When I went to college, however, I had no idea that you could turn a love of reading fiction and history into a career outside of publishing, so I enrolled at the University of Texas at San Antonio (UTSA) in a course focusing on professional writing and editing.  It wasn’t until my sophomore year that I met one of the people who changed my life: Dr. Mark Allen, my mentor.  My first college-level exposure to medieval literature came in the form of what those of us who met (and became close friends) in that class affectionately refer to the “King Allen” class.  It was a course on Arthurian literature which spanned the first brief mentions of Arthur in the Welsh Gododdin up to Monty Python and the Holy Grail.  It was an eye-opening experience, not least because a good friend persuaded Dr. Allen to give us weekly hour-long sessions in medieval studies, which continued for me for two years until I graduated.

I remember being generally quiet in these sessions to begin with — I thought Dr. Allen was (and is) the bees knees and it took me a long time to get over being intimidated by him.  I do remember the first time I corrected him: we were discussing the Morte Darthur and Thomas Malory and he had incorrectly drawn a genealogy of the major houses of the Wars of the Roses.  After that it wasn’t long before we were discussing Chaucer and Dr. Allen found out just how much I knew about my beloved John of Gaunt and the fourteenth century.

These sessions introduced me to palaeography and codicology.  One of my favorite things we did was transcribe from facsimile and years later when I went to Oxford, I thanked Dr. Allen every time I had a transcription class with Dr. Ralph Hanna because I rarely had much trouble.

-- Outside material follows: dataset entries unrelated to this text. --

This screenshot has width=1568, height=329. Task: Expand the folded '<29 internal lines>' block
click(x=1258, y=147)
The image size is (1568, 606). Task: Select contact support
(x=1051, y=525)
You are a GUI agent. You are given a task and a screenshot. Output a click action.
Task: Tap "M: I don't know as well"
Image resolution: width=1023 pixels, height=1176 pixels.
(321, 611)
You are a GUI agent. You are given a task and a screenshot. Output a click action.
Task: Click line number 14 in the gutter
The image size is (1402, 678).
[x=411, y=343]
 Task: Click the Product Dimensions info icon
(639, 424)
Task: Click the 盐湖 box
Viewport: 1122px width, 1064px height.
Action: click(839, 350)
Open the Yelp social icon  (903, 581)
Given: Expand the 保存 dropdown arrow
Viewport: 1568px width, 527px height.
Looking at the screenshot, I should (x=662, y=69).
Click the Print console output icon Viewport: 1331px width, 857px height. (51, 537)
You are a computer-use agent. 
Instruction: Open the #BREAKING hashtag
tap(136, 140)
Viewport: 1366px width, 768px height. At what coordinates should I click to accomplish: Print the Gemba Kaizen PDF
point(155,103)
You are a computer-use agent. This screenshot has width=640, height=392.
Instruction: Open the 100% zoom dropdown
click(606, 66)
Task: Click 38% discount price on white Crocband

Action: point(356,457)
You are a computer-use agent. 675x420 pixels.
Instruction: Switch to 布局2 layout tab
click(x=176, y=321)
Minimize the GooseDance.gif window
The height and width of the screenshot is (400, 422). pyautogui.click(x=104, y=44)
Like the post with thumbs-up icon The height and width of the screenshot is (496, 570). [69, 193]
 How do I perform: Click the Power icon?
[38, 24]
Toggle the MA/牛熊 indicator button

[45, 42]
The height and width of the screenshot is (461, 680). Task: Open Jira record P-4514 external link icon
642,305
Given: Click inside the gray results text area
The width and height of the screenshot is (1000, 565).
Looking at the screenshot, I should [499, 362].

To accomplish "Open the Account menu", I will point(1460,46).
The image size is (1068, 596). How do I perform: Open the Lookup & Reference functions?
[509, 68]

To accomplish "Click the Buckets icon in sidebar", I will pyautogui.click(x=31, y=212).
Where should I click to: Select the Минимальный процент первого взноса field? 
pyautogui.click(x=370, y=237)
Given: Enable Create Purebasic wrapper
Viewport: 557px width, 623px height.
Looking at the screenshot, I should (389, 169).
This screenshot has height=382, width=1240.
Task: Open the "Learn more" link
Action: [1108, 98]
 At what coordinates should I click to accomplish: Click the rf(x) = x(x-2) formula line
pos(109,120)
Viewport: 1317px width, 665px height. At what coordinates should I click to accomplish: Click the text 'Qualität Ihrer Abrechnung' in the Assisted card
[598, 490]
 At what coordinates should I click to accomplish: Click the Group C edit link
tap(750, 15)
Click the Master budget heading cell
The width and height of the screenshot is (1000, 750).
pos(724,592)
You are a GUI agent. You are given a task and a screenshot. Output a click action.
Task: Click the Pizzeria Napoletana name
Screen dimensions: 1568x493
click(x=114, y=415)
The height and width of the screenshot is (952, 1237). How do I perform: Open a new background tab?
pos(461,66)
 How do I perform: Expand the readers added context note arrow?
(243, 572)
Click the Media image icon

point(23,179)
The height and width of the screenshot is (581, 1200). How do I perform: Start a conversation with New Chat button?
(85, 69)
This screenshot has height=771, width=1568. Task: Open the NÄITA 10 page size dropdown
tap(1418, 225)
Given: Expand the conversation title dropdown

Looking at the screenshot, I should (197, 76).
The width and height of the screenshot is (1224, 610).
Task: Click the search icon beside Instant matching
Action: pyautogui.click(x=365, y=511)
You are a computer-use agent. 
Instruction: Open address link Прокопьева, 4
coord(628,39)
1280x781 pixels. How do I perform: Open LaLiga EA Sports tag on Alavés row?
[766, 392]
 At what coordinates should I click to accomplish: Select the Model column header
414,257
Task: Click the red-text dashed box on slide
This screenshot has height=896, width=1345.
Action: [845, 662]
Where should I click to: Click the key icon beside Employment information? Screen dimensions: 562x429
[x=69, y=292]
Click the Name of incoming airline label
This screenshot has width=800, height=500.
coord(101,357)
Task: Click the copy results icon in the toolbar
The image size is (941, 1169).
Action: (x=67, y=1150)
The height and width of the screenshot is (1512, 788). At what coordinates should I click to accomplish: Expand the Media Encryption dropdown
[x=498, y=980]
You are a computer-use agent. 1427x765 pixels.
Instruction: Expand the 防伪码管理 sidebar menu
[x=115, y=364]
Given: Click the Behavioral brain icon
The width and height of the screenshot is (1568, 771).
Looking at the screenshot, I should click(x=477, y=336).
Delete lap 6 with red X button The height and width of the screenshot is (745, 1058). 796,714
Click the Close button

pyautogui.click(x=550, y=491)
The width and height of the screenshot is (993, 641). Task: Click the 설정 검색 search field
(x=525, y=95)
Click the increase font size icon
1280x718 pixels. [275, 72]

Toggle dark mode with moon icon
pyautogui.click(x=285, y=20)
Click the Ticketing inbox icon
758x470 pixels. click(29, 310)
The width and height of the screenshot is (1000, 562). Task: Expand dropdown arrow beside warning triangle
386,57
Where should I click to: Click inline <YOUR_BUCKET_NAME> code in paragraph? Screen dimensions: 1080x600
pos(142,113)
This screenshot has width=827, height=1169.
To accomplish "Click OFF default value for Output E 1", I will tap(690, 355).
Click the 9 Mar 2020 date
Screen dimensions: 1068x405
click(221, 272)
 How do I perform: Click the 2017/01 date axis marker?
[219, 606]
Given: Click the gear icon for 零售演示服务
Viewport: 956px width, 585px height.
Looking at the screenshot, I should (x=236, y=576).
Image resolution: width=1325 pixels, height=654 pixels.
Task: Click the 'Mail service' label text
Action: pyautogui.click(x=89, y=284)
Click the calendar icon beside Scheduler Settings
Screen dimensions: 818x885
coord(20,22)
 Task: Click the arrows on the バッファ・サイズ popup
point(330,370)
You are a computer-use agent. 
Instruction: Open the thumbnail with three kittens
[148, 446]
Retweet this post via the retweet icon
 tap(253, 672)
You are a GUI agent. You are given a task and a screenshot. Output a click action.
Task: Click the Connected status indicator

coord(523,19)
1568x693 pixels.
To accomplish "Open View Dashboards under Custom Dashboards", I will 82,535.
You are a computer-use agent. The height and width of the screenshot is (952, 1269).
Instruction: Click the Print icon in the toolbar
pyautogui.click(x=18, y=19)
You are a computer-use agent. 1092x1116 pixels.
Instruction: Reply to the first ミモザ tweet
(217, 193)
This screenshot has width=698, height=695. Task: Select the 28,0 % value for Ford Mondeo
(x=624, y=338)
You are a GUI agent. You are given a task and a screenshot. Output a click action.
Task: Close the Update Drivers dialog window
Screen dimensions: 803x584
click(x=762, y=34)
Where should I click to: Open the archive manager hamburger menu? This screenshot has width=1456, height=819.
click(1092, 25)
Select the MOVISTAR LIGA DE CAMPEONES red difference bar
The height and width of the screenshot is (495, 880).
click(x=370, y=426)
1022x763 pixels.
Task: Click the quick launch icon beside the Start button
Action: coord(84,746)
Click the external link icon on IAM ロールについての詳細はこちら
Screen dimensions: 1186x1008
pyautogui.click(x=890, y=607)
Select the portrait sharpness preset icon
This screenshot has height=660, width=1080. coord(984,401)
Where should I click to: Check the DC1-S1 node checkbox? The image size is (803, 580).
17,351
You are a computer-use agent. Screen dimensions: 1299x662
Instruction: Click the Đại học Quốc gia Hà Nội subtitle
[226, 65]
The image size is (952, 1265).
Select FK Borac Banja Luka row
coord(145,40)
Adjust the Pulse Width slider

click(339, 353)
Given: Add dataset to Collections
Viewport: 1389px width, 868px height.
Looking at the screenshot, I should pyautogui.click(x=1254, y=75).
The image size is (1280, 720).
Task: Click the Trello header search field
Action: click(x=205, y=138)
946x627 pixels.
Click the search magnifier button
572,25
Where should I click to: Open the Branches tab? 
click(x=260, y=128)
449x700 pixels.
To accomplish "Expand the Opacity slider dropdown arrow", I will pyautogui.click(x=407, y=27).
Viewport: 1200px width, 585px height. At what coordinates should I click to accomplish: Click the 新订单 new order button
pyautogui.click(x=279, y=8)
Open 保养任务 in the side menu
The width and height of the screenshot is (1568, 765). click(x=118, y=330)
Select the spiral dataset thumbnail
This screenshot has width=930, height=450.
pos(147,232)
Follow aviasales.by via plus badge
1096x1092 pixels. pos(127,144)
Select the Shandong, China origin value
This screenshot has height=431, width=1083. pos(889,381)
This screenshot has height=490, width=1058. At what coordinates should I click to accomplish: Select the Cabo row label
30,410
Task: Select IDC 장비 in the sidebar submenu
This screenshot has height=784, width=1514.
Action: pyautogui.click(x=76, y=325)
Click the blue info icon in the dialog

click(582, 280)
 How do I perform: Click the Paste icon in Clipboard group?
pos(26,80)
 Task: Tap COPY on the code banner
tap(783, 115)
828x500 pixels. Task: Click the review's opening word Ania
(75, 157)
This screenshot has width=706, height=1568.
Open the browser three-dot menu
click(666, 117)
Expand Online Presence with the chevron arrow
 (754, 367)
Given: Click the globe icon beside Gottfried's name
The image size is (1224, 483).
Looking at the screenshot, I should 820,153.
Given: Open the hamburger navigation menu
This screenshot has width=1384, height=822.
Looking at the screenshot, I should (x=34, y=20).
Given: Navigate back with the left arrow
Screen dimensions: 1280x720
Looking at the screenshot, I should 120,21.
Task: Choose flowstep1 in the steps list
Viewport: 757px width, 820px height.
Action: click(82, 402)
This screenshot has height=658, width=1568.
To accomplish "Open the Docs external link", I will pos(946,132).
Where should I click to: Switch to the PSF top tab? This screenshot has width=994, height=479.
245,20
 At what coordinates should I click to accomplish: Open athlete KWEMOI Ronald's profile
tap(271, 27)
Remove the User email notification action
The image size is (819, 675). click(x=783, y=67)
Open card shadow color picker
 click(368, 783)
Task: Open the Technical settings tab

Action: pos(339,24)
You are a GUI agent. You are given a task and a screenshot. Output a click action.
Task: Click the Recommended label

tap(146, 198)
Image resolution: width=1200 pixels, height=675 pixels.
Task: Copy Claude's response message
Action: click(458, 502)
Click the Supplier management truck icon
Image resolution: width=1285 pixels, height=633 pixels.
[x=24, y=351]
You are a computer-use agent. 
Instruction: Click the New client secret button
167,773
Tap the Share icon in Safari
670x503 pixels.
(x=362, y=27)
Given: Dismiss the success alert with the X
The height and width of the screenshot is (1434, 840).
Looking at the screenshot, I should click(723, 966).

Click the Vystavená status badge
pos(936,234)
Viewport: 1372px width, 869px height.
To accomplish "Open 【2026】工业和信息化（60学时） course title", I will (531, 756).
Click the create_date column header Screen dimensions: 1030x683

What started as an informal tutoring on medieval studies eventually made me realize that medieval literature was It for me.  It was What I Wanted To Do When I Grew Up, and I took it very seriously.  As a student in the UTSA Honors College, I had the option of writing a senior honors thesis and in the fall semester of 2005 I asked Dr. Allen to be my advisor.  I didn’t have a topic, but I knew I wanted to do something medieval.  Over the next year, Dr. Allen did a lot of hand-holding for me as I flailed about in the great sea of medieval studies and tried to find my own niche and voice.  Eventually I wrote about medieval English literary patronage but it was only after Dr. Allen encouraged me to write about what I knew and loved that I decided to write about John of Gaunt.  I still remember very clearly the night I “cracked” the problems I was having with my thesis and was able to perfectly articulate my theory.  Which is odd, considering my moment of inspiration came after an evening at the Flying Saucer and a lot of beer.

It was all downhill from there.  Thanks to Dr. Allen’s encouragement, I became a fully paid up medievalist and have enjoyed continued throwing myself headlong into books of medieval history and literature ever since.  Some day I hope to conserve medieval manuscripts and study them to discover the unique histories of these beautiful codices — but I’ll leave it to other medievalists to interpret what I preserve.